Records excerpted from a collection:
↓↓↓

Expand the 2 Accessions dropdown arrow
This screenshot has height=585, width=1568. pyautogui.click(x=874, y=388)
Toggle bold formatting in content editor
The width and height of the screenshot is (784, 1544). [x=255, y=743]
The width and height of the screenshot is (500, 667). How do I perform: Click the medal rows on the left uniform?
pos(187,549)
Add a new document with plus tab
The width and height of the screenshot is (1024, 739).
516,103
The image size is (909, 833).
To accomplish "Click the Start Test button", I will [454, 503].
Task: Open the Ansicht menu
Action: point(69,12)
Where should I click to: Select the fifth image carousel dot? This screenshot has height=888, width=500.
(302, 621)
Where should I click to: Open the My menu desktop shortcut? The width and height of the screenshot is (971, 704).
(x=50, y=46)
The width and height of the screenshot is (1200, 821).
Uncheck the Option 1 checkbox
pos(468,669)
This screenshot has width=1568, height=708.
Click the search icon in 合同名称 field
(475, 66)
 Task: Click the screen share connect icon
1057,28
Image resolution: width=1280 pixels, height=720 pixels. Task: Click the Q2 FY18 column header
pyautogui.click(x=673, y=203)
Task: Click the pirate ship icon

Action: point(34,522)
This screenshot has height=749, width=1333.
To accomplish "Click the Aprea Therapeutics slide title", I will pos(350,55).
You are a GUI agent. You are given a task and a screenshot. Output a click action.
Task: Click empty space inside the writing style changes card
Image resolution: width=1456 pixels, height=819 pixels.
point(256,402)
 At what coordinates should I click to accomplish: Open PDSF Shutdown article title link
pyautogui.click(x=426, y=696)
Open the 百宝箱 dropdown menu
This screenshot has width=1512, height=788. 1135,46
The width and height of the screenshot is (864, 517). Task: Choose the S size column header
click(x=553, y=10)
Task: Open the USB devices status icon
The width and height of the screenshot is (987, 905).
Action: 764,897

↑↑↑

Exercise:
What you should produce is an exact copy of the records above.

Answer for this exercise:
Expand the 2 Accessions dropdown arrow
This screenshot has height=585, width=1568. pyautogui.click(x=874, y=388)
Toggle bold formatting in content editor
The width and height of the screenshot is (784, 1544). [x=255, y=743]
The width and height of the screenshot is (500, 667). How do I perform: Click the medal rows on the left uniform?
pos(187,549)
Add a new document with plus tab
The width and height of the screenshot is (1024, 739).
516,103
The image size is (909, 833).
To accomplish "Click the Start Test button", I will [454, 503].
Task: Open the Ansicht menu
Action: point(69,12)
Where should I click to: Select the fifth image carousel dot? This screenshot has height=888, width=500.
(302, 621)
Where should I click to: Open the My menu desktop shortcut? The width and height of the screenshot is (971, 704).
(x=50, y=46)
The width and height of the screenshot is (1200, 821).
Uncheck the Option 1 checkbox
pos(468,669)
This screenshot has width=1568, height=708.
Click the search icon in 合同名称 field
(475, 66)
 Task: Click the screen share connect icon
1057,28
Image resolution: width=1280 pixels, height=720 pixels. Task: Click the Q2 FY18 column header
pyautogui.click(x=673, y=203)
Task: Click the pirate ship icon

Action: point(34,522)
This screenshot has height=749, width=1333.
To accomplish "Click the Aprea Therapeutics slide title", I will pos(350,55).
You are a GUI agent. You are given a task and a screenshot. Output a click action.
Task: Click empty space inside the writing style changes card
Image resolution: width=1456 pixels, height=819 pixels.
point(256,402)
 At what coordinates should I click to accomplish: Open PDSF Shutdown article title link
pyautogui.click(x=426, y=696)
Open the 百宝箱 dropdown menu
This screenshot has width=1512, height=788. 1135,46
The width and height of the screenshot is (864, 517). Task: Choose the S size column header
click(x=553, y=10)
Task: Open the USB devices status icon
The width and height of the screenshot is (987, 905).
Action: 764,897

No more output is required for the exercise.